This little boy has a disease so rare, it doesn't even have a name

Since he was an infant, Cohen has received a feeding tube 7 days a week.

This little boy has a disease so rare, it doesn't even have a name
Carrie Bramlee
August 13, 2019, 3:59 AM

Cohen Bramlee has been hospitalized most of his life.

Due to issues with his digestive tract, the 6-year-old cannot consume food the normal way and receives nutrition through a tube.

It's a disorder so rare, it's undiagnosed.

"It was this journey of trying to figure out, 'Why is he sick? Why is this happening?'" mom Carrie Bramlee, of Ohio, told "Good Morning America." "It was scary, it was frustrating and it was frightening."

Cohen has experienced these health issues since he was 4 months old. According to Bramlee, her child is ahead of science, and had been referred to the Undiagnosed Diseases Network at Duke University.

Cohen Bramlee had health issues since four months old.
Carrie Bramlee

Cohen is the first human with his disease, but doctors believe there could be more.

"Cohen is a brave and positive person who always does his best with whatever is happening and he encourages everyone around him," said Dr. Stella Davies, director of the bone marrow transplantation and immune deficiency institute at Cincinnati Children's Hospital.

Since he was an infant, Cohen has received meals via a feeding tube seven days a week.

Cohen Bramlee has a disase so rare, it's undiagnosed.
Carrie Bramlee

Still, Cohen continues to smile through. He loves "Star Wars," dinosaurs, Legos, baseball and spending time with his four siblings.

"He just reminds me to find joy in the midst of all this. It's hard for me to stay down because he doesn't. He's outgoing and every body who meets him falls in love with him," Bramlee said.

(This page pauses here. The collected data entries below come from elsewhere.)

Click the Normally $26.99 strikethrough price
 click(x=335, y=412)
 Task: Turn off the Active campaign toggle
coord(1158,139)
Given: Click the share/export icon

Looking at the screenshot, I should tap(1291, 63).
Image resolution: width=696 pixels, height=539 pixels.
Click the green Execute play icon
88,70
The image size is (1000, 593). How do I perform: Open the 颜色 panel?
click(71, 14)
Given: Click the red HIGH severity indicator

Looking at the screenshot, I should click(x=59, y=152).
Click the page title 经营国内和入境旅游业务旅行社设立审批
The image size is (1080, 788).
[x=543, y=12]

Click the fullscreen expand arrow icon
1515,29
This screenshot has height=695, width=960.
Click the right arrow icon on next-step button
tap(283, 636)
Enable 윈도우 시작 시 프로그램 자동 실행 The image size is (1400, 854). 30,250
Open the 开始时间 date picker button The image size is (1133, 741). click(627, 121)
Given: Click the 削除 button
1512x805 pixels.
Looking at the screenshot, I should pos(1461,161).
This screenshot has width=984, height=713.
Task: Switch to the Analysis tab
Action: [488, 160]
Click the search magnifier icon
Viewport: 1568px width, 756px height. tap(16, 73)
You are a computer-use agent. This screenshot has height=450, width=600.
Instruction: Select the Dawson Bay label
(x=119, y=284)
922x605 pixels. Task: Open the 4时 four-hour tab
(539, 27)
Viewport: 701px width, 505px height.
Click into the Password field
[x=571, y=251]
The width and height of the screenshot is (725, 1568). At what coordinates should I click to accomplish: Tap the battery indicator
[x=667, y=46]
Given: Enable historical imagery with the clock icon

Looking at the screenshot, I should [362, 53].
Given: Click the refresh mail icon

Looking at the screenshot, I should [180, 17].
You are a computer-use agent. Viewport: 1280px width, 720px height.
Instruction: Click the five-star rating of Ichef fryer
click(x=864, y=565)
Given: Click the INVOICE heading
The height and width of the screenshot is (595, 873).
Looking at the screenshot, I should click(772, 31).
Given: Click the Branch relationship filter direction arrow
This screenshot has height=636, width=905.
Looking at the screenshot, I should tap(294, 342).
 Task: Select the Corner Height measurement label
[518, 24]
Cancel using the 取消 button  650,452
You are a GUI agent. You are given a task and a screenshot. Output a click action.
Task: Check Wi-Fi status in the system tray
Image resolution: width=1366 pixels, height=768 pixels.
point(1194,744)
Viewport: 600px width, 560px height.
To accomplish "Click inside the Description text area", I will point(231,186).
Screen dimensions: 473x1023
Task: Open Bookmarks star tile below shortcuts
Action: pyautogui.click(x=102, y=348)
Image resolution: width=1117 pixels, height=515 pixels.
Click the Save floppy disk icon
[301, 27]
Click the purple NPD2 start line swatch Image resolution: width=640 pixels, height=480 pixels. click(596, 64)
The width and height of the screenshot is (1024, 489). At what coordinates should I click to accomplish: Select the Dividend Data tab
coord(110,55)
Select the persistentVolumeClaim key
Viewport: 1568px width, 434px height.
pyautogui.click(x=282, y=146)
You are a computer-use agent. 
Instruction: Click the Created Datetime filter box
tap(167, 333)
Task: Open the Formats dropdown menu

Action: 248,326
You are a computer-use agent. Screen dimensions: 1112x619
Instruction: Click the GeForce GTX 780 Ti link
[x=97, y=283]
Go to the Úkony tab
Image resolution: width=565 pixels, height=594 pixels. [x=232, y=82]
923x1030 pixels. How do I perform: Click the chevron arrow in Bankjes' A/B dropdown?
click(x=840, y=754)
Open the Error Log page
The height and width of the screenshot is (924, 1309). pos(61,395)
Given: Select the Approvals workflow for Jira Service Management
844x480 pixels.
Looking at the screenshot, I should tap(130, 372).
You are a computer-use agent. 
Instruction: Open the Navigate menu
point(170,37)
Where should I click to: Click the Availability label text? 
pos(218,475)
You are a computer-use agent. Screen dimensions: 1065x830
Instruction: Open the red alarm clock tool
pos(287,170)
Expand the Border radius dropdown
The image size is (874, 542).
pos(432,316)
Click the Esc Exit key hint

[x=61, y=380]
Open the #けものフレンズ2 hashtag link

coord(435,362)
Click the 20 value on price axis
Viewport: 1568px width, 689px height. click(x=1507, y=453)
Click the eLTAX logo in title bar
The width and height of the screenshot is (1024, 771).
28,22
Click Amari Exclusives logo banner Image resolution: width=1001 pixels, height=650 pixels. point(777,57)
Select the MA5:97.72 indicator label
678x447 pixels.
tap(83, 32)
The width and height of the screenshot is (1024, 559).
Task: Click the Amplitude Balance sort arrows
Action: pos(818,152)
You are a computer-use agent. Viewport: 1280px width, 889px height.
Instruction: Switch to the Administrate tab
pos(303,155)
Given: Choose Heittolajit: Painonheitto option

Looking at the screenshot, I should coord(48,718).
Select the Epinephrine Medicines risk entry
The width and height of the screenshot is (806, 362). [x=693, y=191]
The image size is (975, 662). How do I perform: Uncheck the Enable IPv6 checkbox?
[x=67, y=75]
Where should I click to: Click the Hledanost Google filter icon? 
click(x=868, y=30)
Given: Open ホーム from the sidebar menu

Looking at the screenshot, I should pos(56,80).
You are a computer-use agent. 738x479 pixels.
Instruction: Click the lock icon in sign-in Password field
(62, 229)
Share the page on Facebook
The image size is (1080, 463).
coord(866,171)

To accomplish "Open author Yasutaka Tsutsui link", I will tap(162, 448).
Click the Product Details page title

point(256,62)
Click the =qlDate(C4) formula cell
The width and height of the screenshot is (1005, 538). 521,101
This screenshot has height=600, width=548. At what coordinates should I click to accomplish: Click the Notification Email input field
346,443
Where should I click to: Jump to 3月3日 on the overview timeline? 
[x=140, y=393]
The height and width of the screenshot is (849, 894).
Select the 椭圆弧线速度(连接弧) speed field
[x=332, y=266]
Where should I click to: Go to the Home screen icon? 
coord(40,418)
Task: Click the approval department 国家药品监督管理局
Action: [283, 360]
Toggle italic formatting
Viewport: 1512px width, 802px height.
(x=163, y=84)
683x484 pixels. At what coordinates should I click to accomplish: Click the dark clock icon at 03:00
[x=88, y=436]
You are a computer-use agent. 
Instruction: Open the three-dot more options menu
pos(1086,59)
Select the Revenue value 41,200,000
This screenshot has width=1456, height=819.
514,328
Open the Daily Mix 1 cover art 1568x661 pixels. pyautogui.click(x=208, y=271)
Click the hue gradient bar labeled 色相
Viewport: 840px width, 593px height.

Since Cohen's condition is undiagnosed, there is no cure. Doctors hope a bone marrow transplant will be the answer.

Cohen Bramlee, 6, is seen in an undated photo with his sister, Addyson, 11.
Carrie Bramlee

Cohen's brother and sisters, Todd Christopher (T.C.), 16, Kayla, 14, Addyson, 11 and Anareese, 8, all were tested to be Cohen's donors, and T.C. and Anareese who were perfect matches.

T.C. will be Cohen's donor since he will be able to donate more cells.

"He told Dr. Davies, 'You can have as many cells as you want. My cells are yours,'" Bramlee said of her eldest son, T.C. "He doesn't even have reservations. He says, 'It's my brother. It's a privilege to save his life.'"

Cohen Bramlee has a disease so rare, it doesn't have a name.
Carrie Bramlee

Cohen will soon undergo chemotherapy in preparation for the bone marrow transplant.

The hope, his mother said, is that Cohen will get to eat food for the first time by mouth, without a feeding tube,

"When you're a 6-year-old and everybody around you eats food and you do ... it's social and emotional," Bramlee said. "He starts to comfort us [instead of us comforting him], when we get upset."

Cohen Bramlee will soon undergo chemotherapy and a bone marrow transplant. Doctors hope it cures his undiagnosed disease.
Carrie Bramlee

"You just can't begin to prepare yourself to hear that your child is the first one ever, with the disease," she added.

The Bramlee family hopes Cohen's story helps others who may have the same illness.